Financial Planning Is a Better Value Proposition Than Investment Management
My business changed when I began leading with my planning services. I found it’s a lot easier to show value with financial planning and win more business than with investment management alone.
There are far more opportunities to differentiate yourself as a financial planner. With investment management, you can only really compete based on your AUM fee, which won’t mean much to a client. With financial planning, you can sell your services based on your planning philosophy, your guiding mission and vision, your core areas of expertise, and your ability to help clients achieve both personal and financial goals.
But a differentiated service model isn’t enough alone—you must charge for your services appropriately. If you lead with planning, the majority of the value you deliver is through your plans, not asset management. A fee for financial planning as a service, as opposed to AUM fees, more directly ties the value you deliver to the price being paid. Prospective clients will more easily draw a connection between the two, minimizing any potential objections or confusion regarding your fees and helping you bring on more clients.
After leading with planning, my closing rates skyrocketed and I spent far less time prospecting. I publish my fees and planning packages on my site (you can see how we present them here), so by the time someone sits down with me they really just want to get a feel for who I am and if we’ll have a good relationship. As a one advisor shop, I started bringing on three to four new planning clients every month, which has been tremendous growth for my firm.
Growing More Fruitful Relationships. Assets Will Follow!
I was bringing on more clients by leading with planning, but I was also bringing on clients who were eager to do the work of planning with me. These were prospects who had sought me out because of my planning services, not my asset management services. They were well aware of the fees I charged and what they would receive in return. These prospects often turned out to be highly motivated clients that have been a pleasure to work with.
The result has been more steady revenue for my firm. Because my sole source of revenue isn’t tied to market performance, or what clients decide to do with their assets, I can safely predict and project my firm’s revenue.
What’s more, after I’ve developed a fruitful planning relationship with someone, they, more often than not, bring their assets over to me to manage, where I can then charge a separate AUM fee for investment management. In that way, my planning services have been huge for AUM growth.
Serving More Clients
Another major way in which my business has benefited from fee-based financial planning is the ability to serve a broader client base. I can still serve my high-net-worth clients the way that I always have, but I can also profitably serve clients who don’t even have assets to manage.

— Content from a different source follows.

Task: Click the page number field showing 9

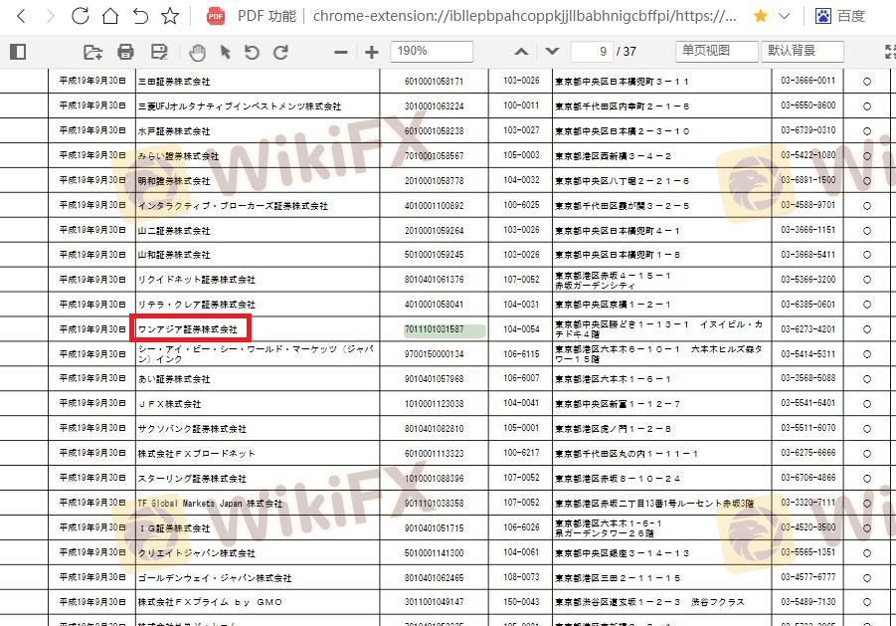Action: pos(591,52)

The financial planning industry has historically struggled to serve those who don’t fit the AUM model of planning but need financial advice nonetheless. Charging a fee for planning as a service is a great way to reach these individuals.

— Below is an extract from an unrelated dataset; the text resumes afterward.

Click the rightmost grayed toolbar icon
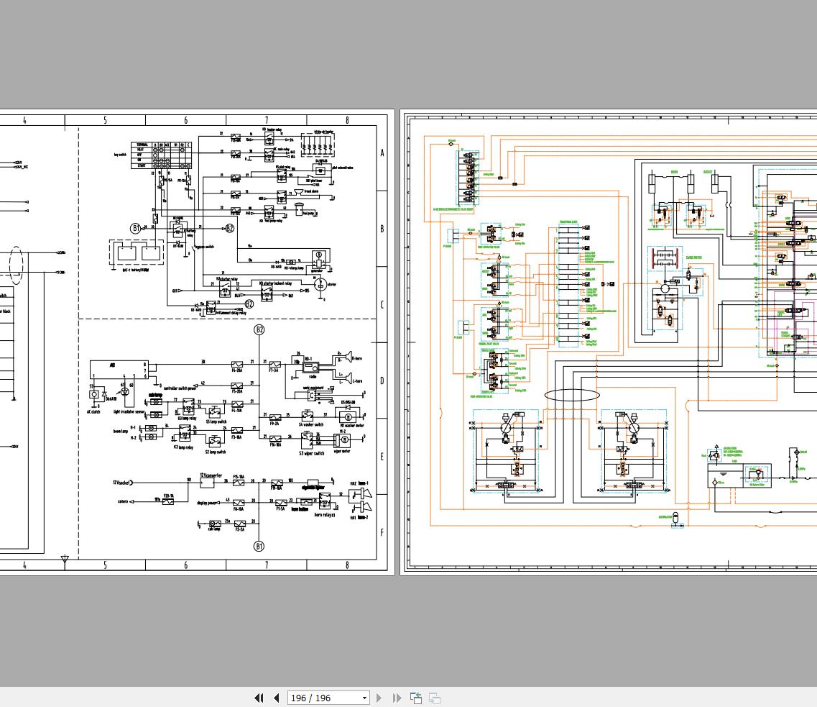The width and height of the screenshot is (817, 707). tap(433, 698)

This can be a particularly useful tactic for future-proofing your firm by building relationships with high-earning clients earlier in their financial lifecycle. The ability to profitably serve these kinds of clients has truly expanded the potential market and scope of my financial planning services.
Fee-based Financial Planning to Expand Your Services
Whatever type of planning fee works for you, I do believe there are several ways in which your firm and your clients could benefit. Shifting your compensation model may not be easy, but it can be worth it.
Since launching my firm, I have grown from no assets to over $20mm AUM, 200+ accounts managed, 119 planning clients, and four 401(k) plans managed. I now average 30 percent year-over-year gross revenue growth in four of the last seven years of operation as an independent, fiduciary fee-only advisor.
My firm has seen sizeable growth since finding the right fee and leading with our planning services. It all comes down to finding which type works best for your firm and your clients.